For Alexander von Humboldt, climate refers to all changes in the atmosphere that noticeably affect our organs, our feelings, and our mental condition. In his work on Latin America and Central Asia, he narrates local climate conditions from the perspective of the male European subject from a temperate climate who is visiting these locals and who is writing up the conclusions of his research for a European audience. In his 1848 edition of Cosmos, for example, Humboldt concludes that “[T]he term climate, taken in its most general sense, indicates all the changes in the atmosphere which sensibly affect our organs, as temperature, humidity, variations in the barometric pressure, the calm state of the air or the action of opposite winds, the amount of electric tension, the purity of the atmosphere or its admixture with more or less noxious gaseous exhalations, and, finally, the degree of ordinary transparency and clearness of the sky, which is not only important with respect to the increased radiation from the Earth, the organic development of plants, and the ripening of fruits, but also with reference to its influence on the feelings and mental condition of men” (I: 318).
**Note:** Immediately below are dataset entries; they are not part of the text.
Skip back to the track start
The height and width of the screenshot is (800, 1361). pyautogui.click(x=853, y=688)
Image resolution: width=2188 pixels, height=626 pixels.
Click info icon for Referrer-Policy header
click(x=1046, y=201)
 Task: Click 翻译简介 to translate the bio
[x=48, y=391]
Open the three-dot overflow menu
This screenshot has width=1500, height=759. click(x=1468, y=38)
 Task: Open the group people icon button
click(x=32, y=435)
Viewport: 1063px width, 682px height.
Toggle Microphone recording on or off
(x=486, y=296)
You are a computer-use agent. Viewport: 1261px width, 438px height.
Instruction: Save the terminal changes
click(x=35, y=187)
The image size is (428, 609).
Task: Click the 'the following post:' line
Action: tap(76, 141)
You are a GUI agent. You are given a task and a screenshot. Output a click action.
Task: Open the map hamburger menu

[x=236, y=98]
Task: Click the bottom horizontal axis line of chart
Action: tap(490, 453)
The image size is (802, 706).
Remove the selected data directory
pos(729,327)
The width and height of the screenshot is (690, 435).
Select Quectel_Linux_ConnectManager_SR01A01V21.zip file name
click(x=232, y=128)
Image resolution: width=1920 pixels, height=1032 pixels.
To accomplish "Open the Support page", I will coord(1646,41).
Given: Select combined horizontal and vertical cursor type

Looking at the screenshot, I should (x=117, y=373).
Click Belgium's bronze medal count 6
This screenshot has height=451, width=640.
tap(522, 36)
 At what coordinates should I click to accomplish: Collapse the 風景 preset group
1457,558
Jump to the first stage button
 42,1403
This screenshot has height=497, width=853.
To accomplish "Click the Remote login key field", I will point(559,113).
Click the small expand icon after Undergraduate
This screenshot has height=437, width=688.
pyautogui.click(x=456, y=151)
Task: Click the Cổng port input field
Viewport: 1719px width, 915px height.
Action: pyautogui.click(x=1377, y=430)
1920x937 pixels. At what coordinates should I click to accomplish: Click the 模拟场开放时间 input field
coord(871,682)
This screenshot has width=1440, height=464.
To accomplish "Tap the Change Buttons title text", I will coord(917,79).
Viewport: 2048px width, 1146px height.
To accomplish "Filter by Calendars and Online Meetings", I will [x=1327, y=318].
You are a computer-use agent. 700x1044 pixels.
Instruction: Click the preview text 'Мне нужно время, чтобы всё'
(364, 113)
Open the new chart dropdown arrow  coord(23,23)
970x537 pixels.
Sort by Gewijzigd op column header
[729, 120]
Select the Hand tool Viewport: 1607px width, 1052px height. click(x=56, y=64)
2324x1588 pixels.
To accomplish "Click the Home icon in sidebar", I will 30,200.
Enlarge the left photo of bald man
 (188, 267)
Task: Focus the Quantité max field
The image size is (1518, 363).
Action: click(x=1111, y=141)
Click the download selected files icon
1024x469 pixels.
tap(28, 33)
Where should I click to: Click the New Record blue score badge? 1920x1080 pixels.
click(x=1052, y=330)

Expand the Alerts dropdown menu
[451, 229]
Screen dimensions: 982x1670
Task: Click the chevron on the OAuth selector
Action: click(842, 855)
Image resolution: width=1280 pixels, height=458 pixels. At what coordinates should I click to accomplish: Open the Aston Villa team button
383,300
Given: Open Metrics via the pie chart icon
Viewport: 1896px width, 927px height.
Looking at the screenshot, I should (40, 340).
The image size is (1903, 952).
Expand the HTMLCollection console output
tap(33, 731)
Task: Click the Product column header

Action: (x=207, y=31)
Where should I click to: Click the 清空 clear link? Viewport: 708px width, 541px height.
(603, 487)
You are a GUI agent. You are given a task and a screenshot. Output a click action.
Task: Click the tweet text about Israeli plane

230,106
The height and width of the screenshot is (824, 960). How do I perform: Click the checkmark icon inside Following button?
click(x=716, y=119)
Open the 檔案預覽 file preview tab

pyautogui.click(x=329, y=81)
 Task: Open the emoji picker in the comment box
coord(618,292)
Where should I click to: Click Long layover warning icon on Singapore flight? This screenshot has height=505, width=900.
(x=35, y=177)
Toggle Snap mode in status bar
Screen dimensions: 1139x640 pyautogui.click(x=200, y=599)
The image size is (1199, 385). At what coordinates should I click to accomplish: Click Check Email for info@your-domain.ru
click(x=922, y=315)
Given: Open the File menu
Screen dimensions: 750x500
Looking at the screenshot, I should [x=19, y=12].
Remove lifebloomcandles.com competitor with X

While Alexander von Humboldt’s comparative climatology and the narrative discourse on climate that he develops in his case studies on the landscapes of Central Asia links local socio-cultural practices to a global imaginary, the modern narrative of anthropogenic climate change foregrounds the human actor and displaces Humboldt’s focus on larger atmospheric phenomena and geographic coordinates. sThe modern concept of climate as a social, and indeed cultural, construction as envisioned in the modern German environmental imagination of anthropogenic climate change is reflected in the curatorial conception of the “Klimahaus” in Bremerhaven, one of Germany’s newest museums that opened in 2009. The “Klimahaus” stages the tradition of narrating climate that has led to the modern discourse on climate change. It facilitates the narrative trajectory of German climate scientice/advocacy through its curatorial concept of world discovery and climate rescue. In these concepts, German culture arises as transaction between local politics and the global imaginary.